Шолохов. Незаконный - Прилепин Захар
Ознакомительная версия. Доступно 53 страниц из 262
Как писатель, он был, во-первых, русский, а затем уже, но безусловно – советский.
Он так говорил про Алексея Толстого на его могиле и так видел себя.
Но как гражданина он видел себя ровно наоборот: «Сначала я коммунист, а потом писатель».
Шолохов никогда не козырял этим словом. Коммунист и коммунист: да, вступил в партию и работаю. Но после войны словно что-то изменилось. Он увидел, наконец, изменяющуюся на глазах деревню: колхозники действительно год от года жили всё лучше.
Очевидно, что вторая книга «Поднятой целины» куда менее трагичная и страшная, чем первая, написана будто не про 1930 год, а про послевоенный колхоз. В этом присутствует эффект писательского зрения: переписывая роман заново, он невольно сверялся уже с иными видами за окном.

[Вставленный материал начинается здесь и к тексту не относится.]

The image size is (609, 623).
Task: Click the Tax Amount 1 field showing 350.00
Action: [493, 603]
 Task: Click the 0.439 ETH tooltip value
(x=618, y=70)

Но в этом ещё и его право, как художника, – он словно купировал ряд событий, чтоб показать: начиналось чудовищно, но пришло к совсем иному. Ужасы коллективизации по Шолохову – «последняя в этом году гроза» – такими словами завершается роман.
Пережили! Выдюжили!
Давыдов и Нагульнов были страшны и обуреваемы страстью передела жизни, – они грешили, но они вершили.

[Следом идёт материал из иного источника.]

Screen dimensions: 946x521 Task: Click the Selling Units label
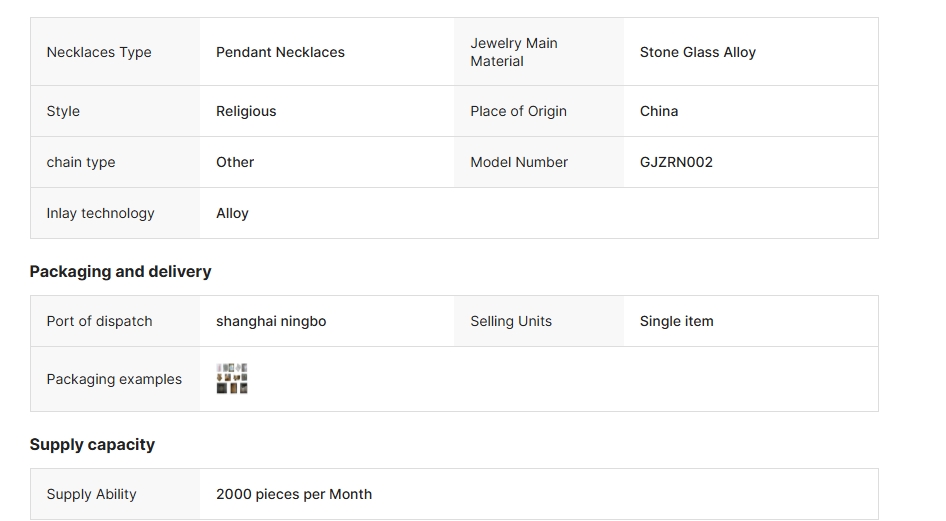(511, 321)
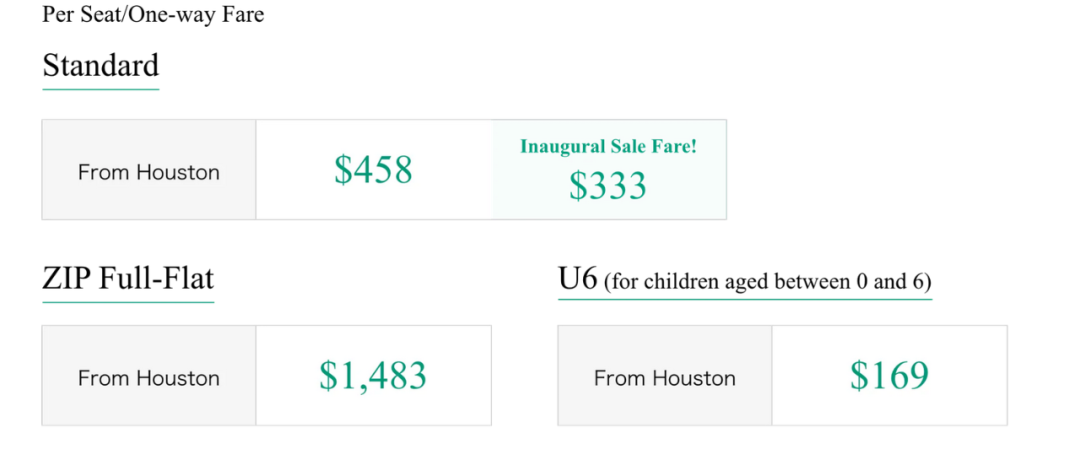Viewport: 1080px width, 449px height.
Task: Click the green underline beneath ZIP Full-Flat
Action: coord(128,302)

Дописав главу, где Давыдов, прошитый пулемётной очередью, умирает, Шолохов – рыдал; вызвал к себе в гостиничный номер друга и всё повторял: «Я убил его, убил!..»
Но любя и Давыдова и Нагульнова, как самых близких, – он же их прототипов из ежовых рукавиц лично вызволял, – Шолохов всё равно словно бы наказал их смертью. За все перегибы. За муки, принесённые людям.
В живых Шолохов оставил одного Размётнова – которого, признаться, любил меньше первых двух: так, не казак, а невесть что, – но и в том был его замысел. На смену героям приходят исполнители, – они доделают дело, не совершая столь страшных ошибок.
И ведь доделали!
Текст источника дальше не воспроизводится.